Mas ficou incompleta.

Com a DeCripto, a pergunta deixa de ser apenas se o contribuinte declarou suas criptomoedas no imposto de renda.

A pergunta passa a ser:

o que a Receita Federal já recebeu sobre essas operações?

Essa é a virada.

A DeCripto inaugura um modelo mais padronizado, detalhado e compatível com o novo cenário global de fiscalização de criptoativos.

Clique aqui para falar com a Declare Cripto.

Resumo rápido: o que muda com a DeCripto?

A DeCripto muda a qualidade e a profundidade das informações enviadas à Receita Federal sobre criptoativos. O foco deixa de ser apenas informar operações isoladas e passa a permitir um cruzamento mais completo entre dados de investidores, exchanges, prestadores de serviços e demais participantes do mercado.

Principais mudanças:

  • substituição da IN RFB 1.888/2019;
  • maior detalhamento das operações com criptoativos;
  • padronização das informações enviadas à Receita Federal;
  • maior foco em operações realizadas em exchanges estrangeiras;
  • aumento da capacidade de cruzamento de dados;
  • alinhamento com padrões internacionais de fiscalização.

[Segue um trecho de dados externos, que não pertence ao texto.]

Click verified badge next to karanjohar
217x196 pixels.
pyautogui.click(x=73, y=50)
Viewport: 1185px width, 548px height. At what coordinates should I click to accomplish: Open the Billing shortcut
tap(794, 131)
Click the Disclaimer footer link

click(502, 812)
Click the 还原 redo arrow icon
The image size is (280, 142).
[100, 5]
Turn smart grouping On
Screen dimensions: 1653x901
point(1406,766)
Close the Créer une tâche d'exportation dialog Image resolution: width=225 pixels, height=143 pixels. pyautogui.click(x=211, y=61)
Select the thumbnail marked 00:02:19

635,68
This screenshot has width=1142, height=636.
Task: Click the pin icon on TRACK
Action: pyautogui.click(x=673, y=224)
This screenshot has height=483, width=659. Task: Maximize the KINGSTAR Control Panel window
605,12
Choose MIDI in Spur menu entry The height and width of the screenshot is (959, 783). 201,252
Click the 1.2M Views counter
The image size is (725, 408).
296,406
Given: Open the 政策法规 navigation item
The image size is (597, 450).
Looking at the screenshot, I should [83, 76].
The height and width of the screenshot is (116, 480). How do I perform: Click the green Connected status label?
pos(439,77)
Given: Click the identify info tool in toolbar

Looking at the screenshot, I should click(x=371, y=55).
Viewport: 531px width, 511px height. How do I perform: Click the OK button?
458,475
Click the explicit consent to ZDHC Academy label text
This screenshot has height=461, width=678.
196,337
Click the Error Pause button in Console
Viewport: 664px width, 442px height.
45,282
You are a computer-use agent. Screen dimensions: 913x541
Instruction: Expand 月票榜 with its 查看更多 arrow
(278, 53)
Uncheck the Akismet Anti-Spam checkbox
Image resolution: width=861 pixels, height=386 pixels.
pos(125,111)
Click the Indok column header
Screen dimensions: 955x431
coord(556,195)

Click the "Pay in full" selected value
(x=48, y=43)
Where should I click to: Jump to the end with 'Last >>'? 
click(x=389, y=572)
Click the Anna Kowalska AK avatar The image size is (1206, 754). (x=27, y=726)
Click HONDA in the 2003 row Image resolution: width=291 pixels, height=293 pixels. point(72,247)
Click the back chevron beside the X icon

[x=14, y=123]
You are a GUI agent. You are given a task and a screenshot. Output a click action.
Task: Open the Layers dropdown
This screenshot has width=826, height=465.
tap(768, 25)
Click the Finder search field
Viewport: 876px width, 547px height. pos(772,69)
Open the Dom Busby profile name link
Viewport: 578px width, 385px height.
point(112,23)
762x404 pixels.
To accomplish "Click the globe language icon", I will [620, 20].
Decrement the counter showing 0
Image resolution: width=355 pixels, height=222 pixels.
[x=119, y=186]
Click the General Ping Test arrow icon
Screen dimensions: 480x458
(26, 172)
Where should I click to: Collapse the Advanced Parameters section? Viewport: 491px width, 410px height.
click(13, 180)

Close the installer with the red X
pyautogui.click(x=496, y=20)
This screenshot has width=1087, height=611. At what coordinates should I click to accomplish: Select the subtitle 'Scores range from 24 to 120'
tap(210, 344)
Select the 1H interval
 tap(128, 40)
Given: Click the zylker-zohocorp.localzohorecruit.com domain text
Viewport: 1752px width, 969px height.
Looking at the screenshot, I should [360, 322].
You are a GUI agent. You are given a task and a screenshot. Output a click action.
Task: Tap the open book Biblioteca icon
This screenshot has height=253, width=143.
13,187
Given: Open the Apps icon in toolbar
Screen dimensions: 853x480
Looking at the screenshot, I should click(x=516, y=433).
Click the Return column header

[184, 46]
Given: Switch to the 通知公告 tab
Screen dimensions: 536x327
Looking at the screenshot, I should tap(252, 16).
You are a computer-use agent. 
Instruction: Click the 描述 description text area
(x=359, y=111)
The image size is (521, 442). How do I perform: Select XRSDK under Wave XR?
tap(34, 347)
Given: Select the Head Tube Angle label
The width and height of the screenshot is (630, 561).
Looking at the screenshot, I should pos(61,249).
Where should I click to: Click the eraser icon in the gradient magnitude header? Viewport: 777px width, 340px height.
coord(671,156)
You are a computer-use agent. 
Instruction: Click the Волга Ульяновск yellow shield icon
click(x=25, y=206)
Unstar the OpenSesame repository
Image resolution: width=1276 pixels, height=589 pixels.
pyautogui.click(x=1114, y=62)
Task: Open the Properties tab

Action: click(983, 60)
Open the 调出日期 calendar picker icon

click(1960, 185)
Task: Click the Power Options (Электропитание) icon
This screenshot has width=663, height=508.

Na prática, a Receita Federal passa a enxergar o mercado de criptoativos com muito mais precisão, reduzindo a margem para erros, omissões e inconsistências.

O que é a DeCripto?

A DeCripto é a nova declaração de criptoativos da Receita Federal. Trata-se de uma obrigação acessória, ou seja, uma obrigação de prestar informações ao Fisco, e não de um novo imposto.

Seu objetivo é modernizar o reporte das operações com ativos digitais, permitindo que a Receita Federal receba dados mais completos sobre movimentações, saldos, participantes, plataformas utilizadas e demais informações relevantes para a fiscalização.

Quanto maior a qualidade das informações recebidas, maior a capacidade de cruzamento entre os dados declarados pelos contribuintes e aqueles enviados por terceiros.

O que muda em relação à IN RFB 1.888/2019?

A IN RFB 1.888/2019 foi o primeiro marco regulatório de reporte mensal de operações com criptoativos no Brasil. Desde então, o mercado evoluiu significativamente, com o crescimento de exchanges estrangeiras, carteiras próprias, stablecoins, staking, DeFi e outras modalidades de operação.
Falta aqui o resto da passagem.